Eventually, at the ringing of the alarm, I arose from my bed and began my day. Little was I to know….
The walk down the path out of our estate was windy but uneventful, but once on the Prom that changed. The overnight storm was still blowing and the morning was as dark as night. The street lights on our end of the Prom have been non-functional for several days — since the last storm. In the dark I could see rocks and sand on the sidewalk, here on the far side of the road, away from the bay. As I approached the intersection, I could see that the road was flooded with water standing up to the top of the curb and in case that was not enough to deter the motorists, the Garda had closed the road by placing their traffic cones across it.
I stood in the shelter of the wall before crossing the road to speak to a couple of fellow bus travelers. We quickly concluded that the bus was not going to arrive; a couple people went home, one up the hill to the stadium end of the bus run, and I decided to walk to Salthill at the the other end of the Prom. My other options were to walk uphill into the howling wind to try to catch a different bus, or across the wind and up a steeper hill to try to catch the same bus in a different place.
With the wind at my back it was a fairly quick walk down the Prom, past the football sized rocks and slippy seaweed to the Salthill Hotel, where the storm had created an inland sea in the hollow on the lea side of the road. I could not cross the road as the water seemed to go all the way to the ocean and I could not continue as the water was rather deep. I backtracked to a lower section of wall, climbed up and walked down it until I came back to the hotel car park where I then dropped back down to the solid ground. I walked across the car park to the entrance furthest from the ocean and discovered that the new inland sea was lapping at that exit. I made my escape and moved further inland to the next road that would take me further east.

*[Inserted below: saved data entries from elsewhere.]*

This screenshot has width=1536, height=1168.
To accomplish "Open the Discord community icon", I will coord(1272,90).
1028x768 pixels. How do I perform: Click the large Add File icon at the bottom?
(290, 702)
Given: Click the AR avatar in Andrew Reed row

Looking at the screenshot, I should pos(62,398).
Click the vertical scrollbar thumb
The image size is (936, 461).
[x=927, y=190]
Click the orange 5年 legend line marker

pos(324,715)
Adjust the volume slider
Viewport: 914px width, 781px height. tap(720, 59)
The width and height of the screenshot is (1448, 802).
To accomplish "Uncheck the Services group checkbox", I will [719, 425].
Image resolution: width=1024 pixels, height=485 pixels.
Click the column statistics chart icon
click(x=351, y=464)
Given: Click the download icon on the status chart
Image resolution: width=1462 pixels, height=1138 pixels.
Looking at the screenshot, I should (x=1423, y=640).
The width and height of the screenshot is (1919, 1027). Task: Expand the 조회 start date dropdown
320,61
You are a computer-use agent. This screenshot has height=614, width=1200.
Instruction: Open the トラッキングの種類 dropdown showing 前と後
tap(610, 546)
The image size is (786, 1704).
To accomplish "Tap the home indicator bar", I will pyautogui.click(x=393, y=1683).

The road was dark, though there were a few street lights burning, but I was confident that the lack of automotive traffic would keep me safe. When I achieved the end of the road, a tee-junction at a park, I could see the new inland sea to my right blocking my exit to the Prom road. I could also see the sea at the south end of the park, so I moved across the north end of the park and made my way to the bandstand. Here I saw what looked to be a swimming marker float from the bay — one the triathletes use to mark the 750 meters from the diving board — several rescue style surf boards and several regular surf boards, one of which was in pieces. There was also a line of flotsam and seaweed deposited along the shore of the new sea.
I walked back north so that I could exit the park and walk back south to the Prom. When I achieved the corner at the Prom road — a point I have mentioned in the past as being the windiest place on the Prom — I turned the corner and headed into Salthill. The shop on the corner was flooded and the alarms were ringing. The next shop had the door smashed in, the following shop too. The wind here was so strong as to make me worry about losing my footing. In front of me was a car, facing the wrong way, and resting on a pile of flotsam and jetsam, large rocks lay strewn about the road and walkways.
The sidewalk was blocked on my side by high water so I moved across to the other side of the road and as I passed a van a huge wind blew in and the sky opened up with another deluge. I sheltered behind the van and discovered that, except for my feet and ankles, I was unaffected by the rainfall thanks to the wind. I was wondering how long I would have to wait for the wind and rain to drop enough to allow me to move on when a city bus came by. I ran out into the weather to catch it; in the process my entire back side was drenched by the wind-blown rain.
Thus my tale of a dark and stormy morning ends in a warm bus on the way to work. We picked up other brave (foolish) souls and had great conversation about weather and current flooding and the route the bus would take into the city. The way home that evening was not as eventful but still difficult as the bus was not running the full route and I had to return by much the same route.